● **Given text**:

Still alternatively, the interconnection between the transverse lifting straps 148a-148c may be provided in an embodiment in which the longitudinal seams 144a and 144c are formed with left and right loops respectively, connected to the outer side walls 112a of the lobes on both the top and the bottom of the device. In this embodiment, the left, right and central transverse lifting straps may be interconnected by stitching or by forming the left, right and central transverse lifting straps as an integral transverse lifting strap, and threaded the interconnected or integral transverse lifting strap through the left and right loops. The left and right loops may be formed in continuous strapping stitched along the longitudinal seams 144a, 144c (both top and bottom of device), with the loops being formed by gaps in the stitching. Alternatively the left and right loops may be formed as by discontinuous strapping stitched as loops spaced along the longitudinal seams 144a, 144c (top and bottom of device). The left and right loops are positioned in the locations shown in the FIGS. 6 and 7 for the slots 150a, 150b, so as to form sets of aligned, transversely spaced left and right loops.

In FIGS. 6, 7 there are shown to be four each of the transverse lifting straps 148a, 148b and 148c, arranged in parallel spaced manner, extending transversely across the lobes 114a-114d. However, more or fewer of these lifting straps 148a-148c may be used, depending on the size and weight of the weighting device 100. FIG. 8 shows a schematic section through aligned, transversely spaced apart slots 150a, 150b. It will be seen that the transverse lifting straps 148a, 148b, 148c extend over the longitudinal reinforcing straps 130, so as to function as loops free of the lobes 114a-114d and free of the straps 130 during lifting. This allows the weighting device 100 to adopt an accordion folded shape (M-shape for four lobes) when a lifting hook 160 is connected to the central transverse lifting straps 148b, as shown in FIG. 9. By interconnecting the central transverse lifting straps 148b to the left and right transverse lifting straps 148a, 148b, directly by inter-looping or through the connecting loops 155, the stress on the weighting device 100 during point lifting with a lifting hook or the like is spread over the lifting straps 148a-148c, across and around the lobes, without placing excessive stress on stitching lines, seams or spot locations on the lobes 114a-114d. This is found to lessen the likelihood of tearing of the lifting straps or the lobes in the very large bag weights. As well, the accordion or M-shape adopted by the weighting device 100 during lifting is compact, with the centre line being easily identified (centre of the M) for balanced placement along the longitudinal axis of the pipeline P. When released from the lifting hook 160, the weighting device 100 unfolds in a balanced and centered manner onto the pipeline P.

The left, central and right transverse lifting straps 148a, 148b, 148c may be provided in the form of loops, such as by stitching, gluing or welding together the ends of a length of strapping after threading through the slots 150a, 150b and interconnecting the straps 148a-148c. A convenient method of forming the loops is by using reinforced stitching at the ends of the strapping (for example box or X-stitching) to ensure the straps 148a-148c are strong enough to support the weight of the filled weighting device 100.

● **To be done**:
1/ Copy out every one of the coordinate rows below without changing a word.
2/ Carry on the patent passage on the pipeline weighting device's lifting straps, starting after its final sentence.

● **Data to process**:

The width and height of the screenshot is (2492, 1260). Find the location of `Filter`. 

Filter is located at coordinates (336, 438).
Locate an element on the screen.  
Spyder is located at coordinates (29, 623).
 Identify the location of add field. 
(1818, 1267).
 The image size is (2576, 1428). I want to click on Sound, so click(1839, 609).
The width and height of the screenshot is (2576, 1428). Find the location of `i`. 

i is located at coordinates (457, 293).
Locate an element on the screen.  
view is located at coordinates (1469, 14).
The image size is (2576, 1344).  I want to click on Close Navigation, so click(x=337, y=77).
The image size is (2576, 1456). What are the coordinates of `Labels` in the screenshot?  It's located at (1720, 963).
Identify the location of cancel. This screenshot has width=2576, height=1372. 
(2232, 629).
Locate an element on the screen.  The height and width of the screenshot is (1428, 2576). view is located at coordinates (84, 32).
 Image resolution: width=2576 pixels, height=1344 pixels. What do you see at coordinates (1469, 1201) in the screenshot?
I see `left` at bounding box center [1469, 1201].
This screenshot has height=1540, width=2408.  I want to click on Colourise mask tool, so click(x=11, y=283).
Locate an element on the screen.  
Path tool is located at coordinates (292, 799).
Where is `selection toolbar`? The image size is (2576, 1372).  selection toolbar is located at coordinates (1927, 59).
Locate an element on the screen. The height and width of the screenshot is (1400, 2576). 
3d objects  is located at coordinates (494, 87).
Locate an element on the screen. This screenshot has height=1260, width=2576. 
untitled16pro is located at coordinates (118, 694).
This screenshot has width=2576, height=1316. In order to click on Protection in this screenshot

● **Outputs**:
1/
The width and height of the screenshot is (2492, 1260). Find the location of `Filter`. 

Filter is located at coordinates (336, 438).
Locate an element on the screen.  
Spyder is located at coordinates (29, 623).
 Identify the location of add field. 
(1818, 1267).
 The image size is (2576, 1428). I want to click on Sound, so click(1839, 609).
The width and height of the screenshot is (2576, 1428). Find the location of `i`. 

i is located at coordinates (457, 293).
Locate an element on the screen.  
view is located at coordinates (1469, 14).
The image size is (2576, 1344).  I want to click on Close Navigation, so click(x=337, y=77).
The image size is (2576, 1456). What are the coordinates of `Labels` in the screenshot?  It's located at (1720, 963).
Identify the location of cancel. This screenshot has width=2576, height=1372. 
(2232, 629).
Locate an element on the screen.  The height and width of the screenshot is (1428, 2576). view is located at coordinates (84, 32).
 Image resolution: width=2576 pixels, height=1344 pixels. What do you see at coordinates (1469, 1201) in the screenshot?
I see `left` at bounding box center [1469, 1201].
This screenshot has height=1540, width=2408.  I want to click on Colourise mask tool, so click(x=11, y=283).
Locate an element on the screen.  
Path tool is located at coordinates (292, 799).
Where is `selection toolbar`? The image size is (2576, 1372).  selection toolbar is located at coordinates (1927, 59).
Locate an element on the screen. The height and width of the screenshot is (1400, 2576). 
3d objects  is located at coordinates (494, 87).
Locate an element on the screen. This screenshot has height=1260, width=2576. 
untitled16pro is located at coordinates (118, 694).
This screenshot has width=2576, height=1316. In order to click on Protection in this screenshot

2/
To ensure that the load of the filled lobes 114a-114d is taken by (and transferred by) the transverse lifting straps 148a-148c, and not by the seams 144a-144c, the stitching, or the web material 112 of the lobes 114a-114d, at least the left and right transverse lifting straps 148a, 148c may each have an inside circumference (i.e., surface of strap facing the lobe which it encircles) which is equal to or less than the outer circumference of the filled lobes which they are looped around, i.e., 114a and 114d. Optionally, the central transverse lifting strap 148b may also have an inside circumference which is equal to or less than that needed to fully encircle the innermost lobes 114b and 114c, when in their filled and folded position shown in FIG. 9. This results in the lifting straps 148a, 148c each adopting a tight fit around and against the lobes 114a or 114d when the lobes are fully filled with fill material. Similarly, central transverse lifting straps 148b may adopt a tight fit around and against the innermost lobes 114b, 114c when the lobes are fully filled with fill material. This ensures that, as the weighting device 100 is lifted and suspended by the central lifting straps 148b, the load of the lobes 114a, 114d is taken and transferred by the left and right transverse lifting straps 148a, 148c to the central lifting straps 148b, and not by the stitching, seams or web material of the lobes.

While not shown, fastening straps and buckle devices such as shown for the first embodiments may be included for the second embodiment, although particularly for larger bags, the fastening straps/buckle devices are not needed.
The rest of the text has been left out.